- Interactive map of the Prudence Building area

General information
- Status: Demolished
- Architectural style: Romanian Revival architecture
- Location: Manhattan, New York City
- Opened: 1923
- Demolished: 2016

= Prudence Building =

Former building in Manhattan, New York

The Prudence Building, or Prudence Bonds Building, was a fourteen-story edifice at the southeast corner of Madison Avenue and 43rd Street, in Midtown Manhattan, New York City. It was the headquarters of the Prudence Bonds Corporation, opening in October 1923. Stores on the street level were leased to affluent shops. The banking floor was a close likeness of the Bankers Trust Company building at the southeast corner of Fifth Avenue and 42nd Street. The Bank of Manhattan was accorded a 21-year lease and moved its headquarters from 40 Wall Street. The building was demolished in 2016 and the site is now the location of One Vanderbilt.

==Design==

The structure was built on a plot 66.8 by 100 ft. The building was entered from Madison Avenue via antique bronze doors. The entrance floor opened into a sixteen-foot-wide marble corridor
with elevators leading to the upper floors. An imposing stairway of Italian Travertine marble, ten feet wide with ample landings, led directly to the banking floor. This area was eleven feet above street level. It was composed of marble with a twenty-foot ceiling of Roman architecture classic design. An artistic screen of marble and statuary bronze surrounded the banking space.

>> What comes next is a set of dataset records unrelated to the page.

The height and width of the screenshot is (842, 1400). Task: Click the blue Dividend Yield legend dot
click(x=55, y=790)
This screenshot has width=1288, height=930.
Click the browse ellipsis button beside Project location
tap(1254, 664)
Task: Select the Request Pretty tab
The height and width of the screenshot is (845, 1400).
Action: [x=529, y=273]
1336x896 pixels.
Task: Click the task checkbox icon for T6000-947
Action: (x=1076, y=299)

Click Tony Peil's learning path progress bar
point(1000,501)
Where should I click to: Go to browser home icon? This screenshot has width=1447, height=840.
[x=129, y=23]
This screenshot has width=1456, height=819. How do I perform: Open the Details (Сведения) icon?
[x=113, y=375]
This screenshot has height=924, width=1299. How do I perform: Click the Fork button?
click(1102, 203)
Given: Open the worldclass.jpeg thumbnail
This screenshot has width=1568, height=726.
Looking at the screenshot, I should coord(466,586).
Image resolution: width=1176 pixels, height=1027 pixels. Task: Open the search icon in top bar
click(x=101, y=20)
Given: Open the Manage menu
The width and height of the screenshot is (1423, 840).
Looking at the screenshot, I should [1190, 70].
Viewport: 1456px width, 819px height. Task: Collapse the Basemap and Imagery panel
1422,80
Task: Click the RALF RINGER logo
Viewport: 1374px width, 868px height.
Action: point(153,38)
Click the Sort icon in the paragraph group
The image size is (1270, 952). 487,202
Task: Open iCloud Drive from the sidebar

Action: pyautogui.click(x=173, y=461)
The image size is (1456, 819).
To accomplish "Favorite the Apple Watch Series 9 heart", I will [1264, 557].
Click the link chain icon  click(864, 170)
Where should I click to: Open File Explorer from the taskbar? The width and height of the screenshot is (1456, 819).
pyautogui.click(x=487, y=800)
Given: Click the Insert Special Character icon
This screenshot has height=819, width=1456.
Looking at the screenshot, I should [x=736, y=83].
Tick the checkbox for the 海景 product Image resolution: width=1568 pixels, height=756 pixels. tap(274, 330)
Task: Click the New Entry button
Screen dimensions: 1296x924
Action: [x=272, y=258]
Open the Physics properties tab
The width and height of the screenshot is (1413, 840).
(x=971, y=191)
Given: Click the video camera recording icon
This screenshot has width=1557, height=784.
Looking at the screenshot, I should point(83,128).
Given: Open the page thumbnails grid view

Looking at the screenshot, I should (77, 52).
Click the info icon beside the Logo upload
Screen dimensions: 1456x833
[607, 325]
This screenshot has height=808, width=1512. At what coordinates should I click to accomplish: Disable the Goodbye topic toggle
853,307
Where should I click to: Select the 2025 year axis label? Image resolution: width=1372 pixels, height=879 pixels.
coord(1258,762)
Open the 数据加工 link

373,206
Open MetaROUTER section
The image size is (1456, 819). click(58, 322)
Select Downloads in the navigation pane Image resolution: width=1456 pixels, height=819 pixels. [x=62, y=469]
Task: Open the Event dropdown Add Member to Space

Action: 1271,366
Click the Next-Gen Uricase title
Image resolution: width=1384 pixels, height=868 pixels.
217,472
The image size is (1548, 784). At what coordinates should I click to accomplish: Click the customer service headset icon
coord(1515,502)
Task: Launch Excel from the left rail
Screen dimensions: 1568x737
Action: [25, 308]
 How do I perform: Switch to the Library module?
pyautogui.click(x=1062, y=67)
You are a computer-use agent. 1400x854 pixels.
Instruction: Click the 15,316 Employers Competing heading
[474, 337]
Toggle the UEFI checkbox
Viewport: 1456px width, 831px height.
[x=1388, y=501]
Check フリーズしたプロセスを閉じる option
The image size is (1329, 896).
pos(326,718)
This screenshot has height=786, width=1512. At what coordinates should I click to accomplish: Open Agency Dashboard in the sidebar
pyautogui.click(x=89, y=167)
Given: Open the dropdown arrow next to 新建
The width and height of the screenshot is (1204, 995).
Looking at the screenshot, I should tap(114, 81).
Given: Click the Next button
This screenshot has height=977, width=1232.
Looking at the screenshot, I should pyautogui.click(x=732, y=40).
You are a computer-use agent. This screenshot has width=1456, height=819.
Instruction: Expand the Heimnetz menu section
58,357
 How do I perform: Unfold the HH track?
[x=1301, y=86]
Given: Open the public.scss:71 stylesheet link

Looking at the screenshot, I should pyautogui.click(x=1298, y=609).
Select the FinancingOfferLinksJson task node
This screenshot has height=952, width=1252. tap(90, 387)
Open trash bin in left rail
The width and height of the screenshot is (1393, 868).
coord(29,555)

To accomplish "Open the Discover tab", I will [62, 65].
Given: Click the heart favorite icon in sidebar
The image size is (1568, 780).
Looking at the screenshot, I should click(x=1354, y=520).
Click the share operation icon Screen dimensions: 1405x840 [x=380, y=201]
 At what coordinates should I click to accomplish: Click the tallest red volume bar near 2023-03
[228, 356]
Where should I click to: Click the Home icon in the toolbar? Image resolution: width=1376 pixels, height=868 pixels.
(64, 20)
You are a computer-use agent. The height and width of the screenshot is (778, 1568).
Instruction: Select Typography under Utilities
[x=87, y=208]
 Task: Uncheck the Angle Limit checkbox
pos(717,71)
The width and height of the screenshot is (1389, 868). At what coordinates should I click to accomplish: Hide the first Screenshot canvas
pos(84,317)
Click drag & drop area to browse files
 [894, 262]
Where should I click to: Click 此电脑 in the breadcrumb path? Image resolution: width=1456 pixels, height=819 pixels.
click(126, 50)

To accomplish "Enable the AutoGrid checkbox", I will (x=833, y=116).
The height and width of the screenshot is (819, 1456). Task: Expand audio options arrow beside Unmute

The former Charles building was incorporated into the Prudence Building, which encompassed the area once occupied by several structures. The Charles building space became the loan department of the new edifice, a quiet section constructed of steel.

==Political importance==
The headquarters of the New York State Committee for the presidential campaign of Al Smith opened in the Prudence Building on May 5, 1924. The
committee's chairman was Franklin Delano Roosevelt. After
retiring from politics in 1929, Smith made his permanent home an apartment at the southeast corner of 12th Street and Fifth Avenue. His office was in the Prudence Building. It was the administrative center of Tammany Hall in 1950, having relocated from their former headquarters at East 17th Street and 4th Avenue in 1943. Specifically its offices were on the 5th floor of the Prudence Building.

==Business locale==

C. Klauberg & Bros., Inc., a razor and cutlery firm established in the early 19th century moved its quarters from the Prudence Building to the Biltmore Hotel at Madison Avenue and 43rd Street, January 1936. By making the change in location, the company increased its space by three
times. Hoffritz, Inc., a cutlery interest with a store in the
McAlpin Hotel, leased a unit in the Prudence Building in May 1936. Wheelock, Harris & Company negotiated the rental.